(Stored records)
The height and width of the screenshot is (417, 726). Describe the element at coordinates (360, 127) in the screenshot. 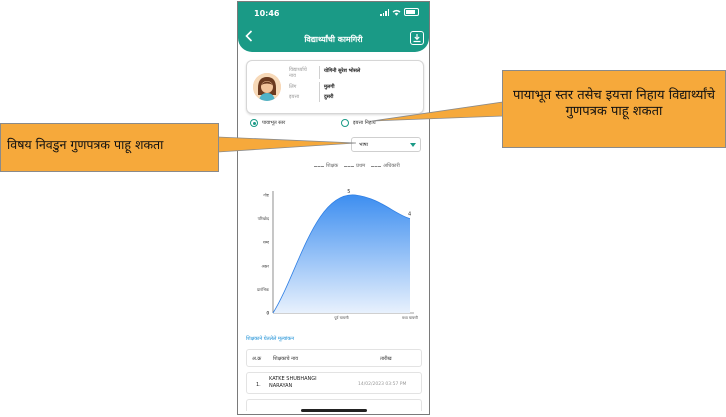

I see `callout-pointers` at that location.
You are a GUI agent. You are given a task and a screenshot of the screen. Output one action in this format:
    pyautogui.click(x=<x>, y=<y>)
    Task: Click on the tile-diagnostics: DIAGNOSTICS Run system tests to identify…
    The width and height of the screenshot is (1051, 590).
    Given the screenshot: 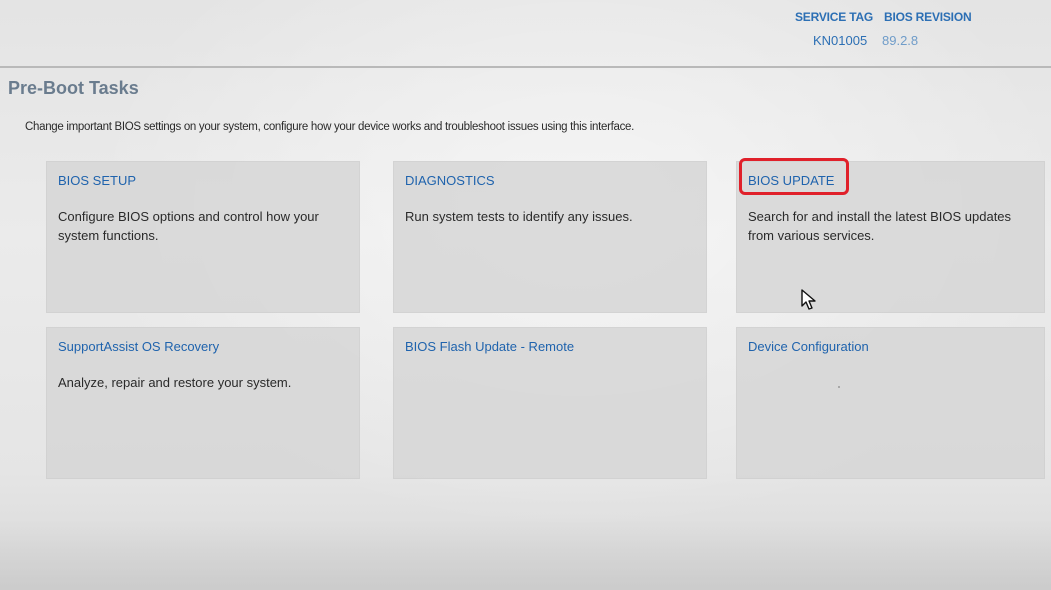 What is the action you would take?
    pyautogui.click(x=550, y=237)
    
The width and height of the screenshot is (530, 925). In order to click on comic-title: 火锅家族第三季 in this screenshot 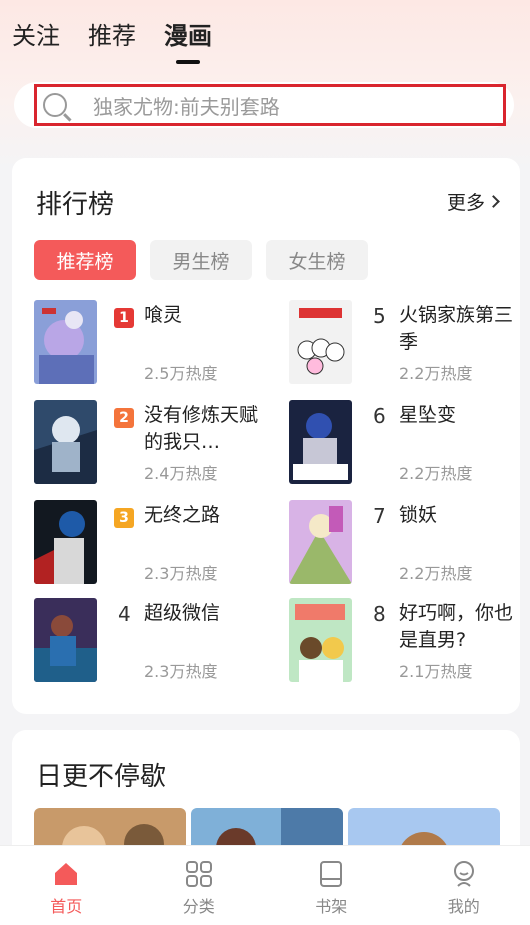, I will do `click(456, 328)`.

*INSTRUCTIONS FOR THE TASK*.
Format the stretch of the records from their start through the line containing "at that location." as a JSON list of strings, one string per line, with blank lines skipped. Leave the pictures out of the answer.

*WRITTEN SOLUTION*.
[
  "The height and width of the screenshot is (417, 726). Describe the element at coordinates (360, 127) in the screenshot. ",
  "I see `callout-pointers` at that location."
]